If there is one thing the wellness industry does exceptionally well, it is making products sound essential. Probiotic drinks. Peptides. Gut repair supplements. Digestive enzymes. Bloating capsules. Clean protein bars. Wellness teas.

Some of these products may have a place for some people. But not everything marketed for “gut health” is useful for IBS symptoms specifically. That distinction matters.

IBS is not just a vague feeling of being a bit bloated sometimes. It is a complex disorder of gut-brain interaction, with real symptoms and real impacts on daily life. So I would be much more sceptical of broad claims and much more interested in questions like:

·       Has this ingredient actually been studied in IBS patients?

·       Is it a clinically relevant dose?

·       What evidence is there to indicate that this will help my symptoms?

·       Or is it just being sold with good branding and a lot of wellness language?

If I had my time again, I would trust science earlier. And if you’re not sure about the health claims that a food product is making - check that they’ve notified FSANZ (Food Standards Australia & New Zealand) - or the relevant body in your country. And if anyone claims to have an IBS cure, I’d just keep scrolling.

 

6. I would get help from a dietitian earlier

I don’t even want to think about how much money I’ve spent over the years trying to “fix” my gut.

At various times, my pantry has looked like a graveyard of gut health miracles. Powders, capsules, tonics, tinctures, things that promised balance, repair, reset, restore. Most of them ended up in the bin.

 

Seeing a dietitian who actually understood IBS made all the difference. Instead of guessing, second-guessing, and trying random fixes, I had a structured plan.

 

If I were diagnosed with IBS today, I would find a fodmap-trained dietitian on Monash University’s website.
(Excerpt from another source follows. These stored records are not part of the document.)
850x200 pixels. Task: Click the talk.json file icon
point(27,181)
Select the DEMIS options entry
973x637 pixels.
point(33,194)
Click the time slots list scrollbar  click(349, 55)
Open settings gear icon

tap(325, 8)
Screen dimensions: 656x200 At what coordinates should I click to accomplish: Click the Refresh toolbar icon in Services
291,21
Here’s the link to a searchable database so you can find an accredited dietitian near you.

 
focus on consistency over perfection

7. I would focus on consistency, not perfection

This may be the biggest lesson of all. For years, I thought the answer to IBS was finding the ONE thing. The ONE protocol. The ONE food to avoid. The ONE breakthrough that would finally make everything settle down.

 

But for me, IBS has never really worked like that.

 

What has helped is not perfection. It’s consistency.

 

Regular meals. Fibre that I tolerate well. Enough water. Sleep. Movement. Stress management. Knowing my fodmap triggers. Being realistic. Paying attention. Getting back to basics when things flare.

 

None of that is sexy content for social media. But it’s the multi-dimensional approach that actually works.

 

If I were diagnosed with IBS today, I would stop chasing a miracle cure and start building repeatable habits sooner.

 

Living with IBS shouldn’t mean just putting up with it

IBS is common, but common does not mean trivial and it certainly doesn’t mean you should just put up with it. No, there isn’t a cure. But there are absolutely strategies that can reduce symptoms and make daily life easier.
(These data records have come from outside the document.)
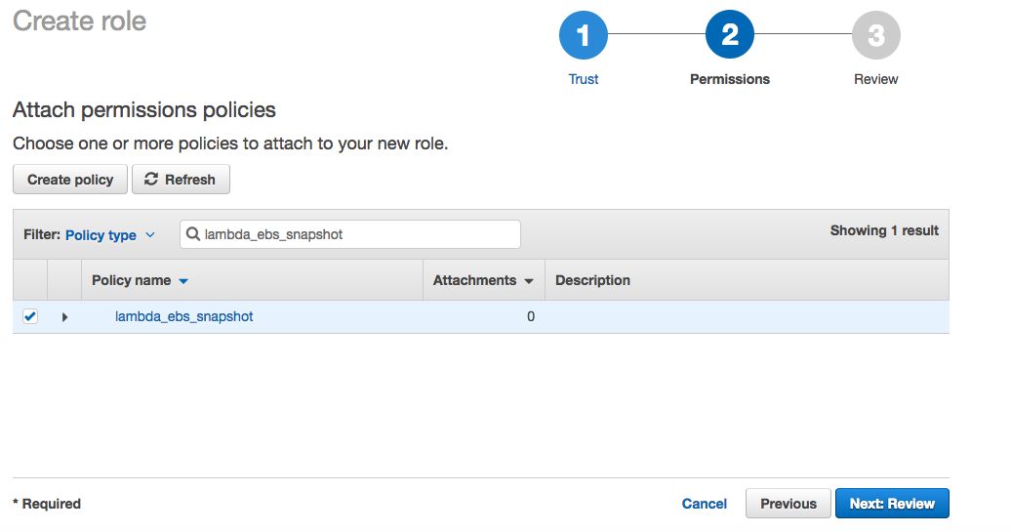Refresh the policy list

(x=181, y=180)

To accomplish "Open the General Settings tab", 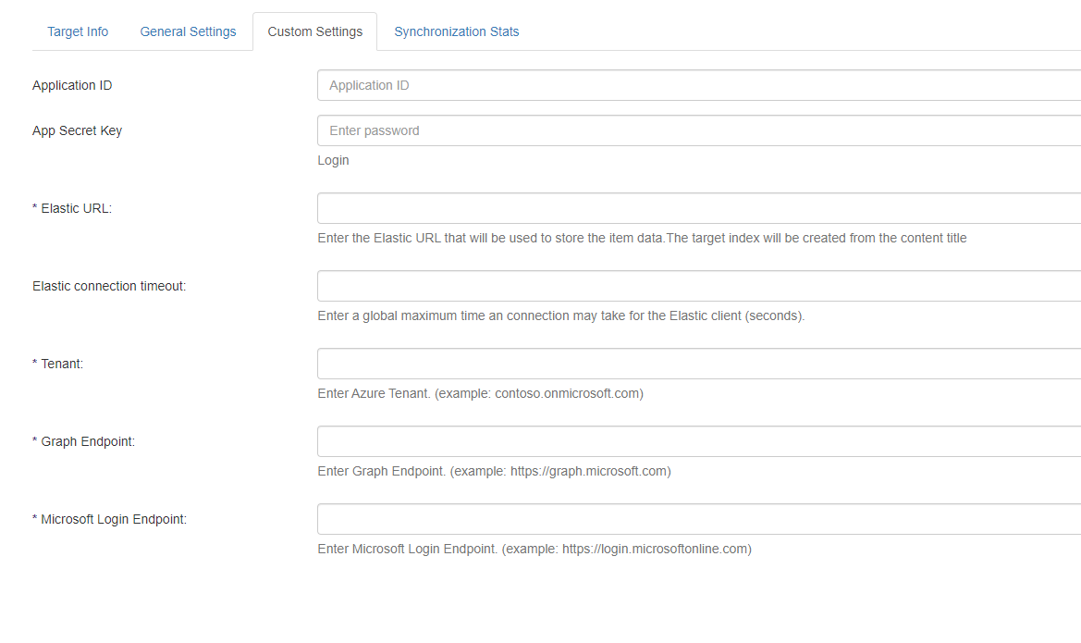I will [188, 31].
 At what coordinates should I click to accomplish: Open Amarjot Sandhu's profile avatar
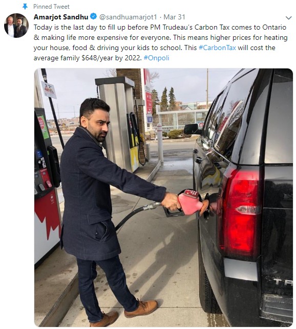coord(16,26)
If you’ve been brushing off your symptoms or trying to figure it all out alone, IBS Awareness Month is a good time to take the next step. Speak to your GP, find a dietitian who understands IBS, and know that your symptoms are real, even if they’ve been dismissed before.

If I could go back and tell my younger self one thing, it would be this: you do not need to wait until things get worse to take your symptoms seriously.

And you do not need to navigate IBS by yourself, armed only with Google, fear and a very bland plate of chicken and rice.